→ **What you should do**: Reproduce word for word everything in the "About Me" post below, from "For part of" down to "Lincoln and home.".

#### Passage for review

Friday 22 June 2012

My "About Me" got too big to save so I posted it here


I was born shortly before the end of the war in Europe 1945, in Lincoln, UK where I lived until age 21. Finishing school in 1961 age 16, even though I had good school qualifications but chose not to go on to gain university entry, I entered the workforce and with very few breaks, holidays or illnesses, earned my living in a variety of ways, for the most part quite enjoyably, for almost 49 years until retiring towards the end of 2010.

For my early working life, the first 10 years or so, I had a variety of jobs (you see, I never really knew quite what I wanted to do back then) including working in insurance, sales, window cleaning and factory food processing (I have butchered, gutted, bagged, frozen, packed and stored a whole lot of chickens) rising from operative to foreman and supervisor (I was even offered a management position of one of their farms).

For part of this time I left home to spend a couple of years in Nottinghamshire (Newark & Long Eaton), mostly wasted years, though no period of life is entirely worthless, pursuing what I now see as a fruitless illusion associated with now defunct (for me) religious beliefs, before returning to Lincoln and home.

I Married at age 24 and decided that I needed some stability in my life and also money to support my family. Military service seemed a good option at the time and turned out to be so. I Served 9 for the most part enjoyable years in the Royal Air Force through the 1970's and emerged from there with a qualification that enabled me to enter a profession that I had now finally been able to choose for myself and which with foresight had, although it was at that stage in its infancy, the makings of a future growth industry. I speak of what was then known as Data Processing and has now morphed into the Information Technology that no business can operate successfully without. A very good choice in hindsight.  In computer programming and systems design I had found an outlet for my creative instincts.

After two years of programming and Systems Analysis experience, on a whim I/we decided to emigrate to Australia. Actually it wasn't really on a whim, at least not for me. I had been studying during those two years with the newly formed Open University, achieving 2 credits (in Maths and Technology) towards the 6 credits required for a BA degree. This study opened my eyes to the fact that the future didn't look too rosy for Britain and Europe, or for the rest of the world for that matter, but Australia was or seemed to be as far removed geographically from the sort of problems that I foresaw as it was possible to get. Emigration was a good decision.  Australia was pretty much a backwater in those days. Way behind the times. But in the decades since then, the nation has developed in leaps and bounds and now stands proudly among the top performing of the world economies.  

So, we arrived in Australia towards the end of 1981. I still can't believe or understand why my then wife, who had very strong ties to her family, wholeheartedly agreed to come with me to the other side of the world. We eventually divorced in 1986, having raised three children. I remarried in 1988 to an Australian with whom I have raised three more children.

As it turned out, I remained a computer professional from 1979 through to 2010. I am now retired.

For the most part my IT career was very satisfying.  I never lost the original thrill of creatively making things happen through my keyboard but after the turn of the century/millennium I noticed a distinct change in the direction of the computer industry which gradually gnawed at me for the next decade.  This, together with what I perceive to be an awakening within myself (call it spiritual if you like or it may just be part of the ageing process) which began in the years leading up to the millennium and which opened my mind to a broader understanding, to use the Douglas Adams "Hitch Hiker's Guide" quote, of "Life, The Universe and Everything", and also a short but disruptive illness which hospitalised me for a few days in 2010, brought me to a point where I could no longer ethically continue to work in a system, supporting a global business model that I began to see was at the very heart of the problems facing the world around me.

So, to use a common expression these days, I 'Got the Hell out of Dodge', or 'Woop-Woop' (choose your own location), retired and intend to spend the rest of my days preparing as best I can for an uncertain future where I can best look after myself, my family if they need it and my local community. I live as simply as I can, working towards having as few dependencies on the industrial system as possible.

########
#### Raw data

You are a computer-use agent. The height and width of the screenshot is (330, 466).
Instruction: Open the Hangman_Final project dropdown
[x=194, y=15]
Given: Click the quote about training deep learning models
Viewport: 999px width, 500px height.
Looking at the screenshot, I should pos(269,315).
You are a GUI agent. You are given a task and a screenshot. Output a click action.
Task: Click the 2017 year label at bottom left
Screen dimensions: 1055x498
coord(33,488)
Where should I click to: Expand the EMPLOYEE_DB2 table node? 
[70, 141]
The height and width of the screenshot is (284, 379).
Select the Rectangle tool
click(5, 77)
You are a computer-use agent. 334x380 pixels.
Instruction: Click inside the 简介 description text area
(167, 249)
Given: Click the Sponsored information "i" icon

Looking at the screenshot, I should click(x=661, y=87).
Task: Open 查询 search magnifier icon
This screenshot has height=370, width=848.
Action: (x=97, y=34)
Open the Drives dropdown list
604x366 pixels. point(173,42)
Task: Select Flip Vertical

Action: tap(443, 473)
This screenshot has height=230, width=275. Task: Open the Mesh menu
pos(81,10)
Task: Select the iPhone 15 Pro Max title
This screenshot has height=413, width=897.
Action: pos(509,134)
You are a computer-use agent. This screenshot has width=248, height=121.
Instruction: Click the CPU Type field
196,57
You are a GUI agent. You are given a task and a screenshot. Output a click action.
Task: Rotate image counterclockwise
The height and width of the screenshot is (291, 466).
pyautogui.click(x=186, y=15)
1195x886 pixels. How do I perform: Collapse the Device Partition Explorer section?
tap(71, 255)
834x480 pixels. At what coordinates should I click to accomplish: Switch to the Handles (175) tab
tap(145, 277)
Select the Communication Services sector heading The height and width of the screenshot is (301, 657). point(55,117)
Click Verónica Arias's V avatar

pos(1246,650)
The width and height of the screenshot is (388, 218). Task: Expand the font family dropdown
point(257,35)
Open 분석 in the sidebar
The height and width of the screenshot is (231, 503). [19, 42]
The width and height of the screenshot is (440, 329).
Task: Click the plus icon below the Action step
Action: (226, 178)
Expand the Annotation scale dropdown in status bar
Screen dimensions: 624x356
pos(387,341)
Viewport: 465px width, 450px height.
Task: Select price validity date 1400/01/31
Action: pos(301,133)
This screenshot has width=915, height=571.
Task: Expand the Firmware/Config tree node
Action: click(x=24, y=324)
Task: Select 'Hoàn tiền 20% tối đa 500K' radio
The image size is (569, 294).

########

→ **Reply to the task**:
For part of this time I left home to spend a couple of years in Nottinghamshire (Newark & Long Eaton), mostly wasted years, though no period of life is entirely worthless, pursuing what I now see as a fruitless illusion associated with now defunct (for me) religious beliefs, before returning to Lincoln and home.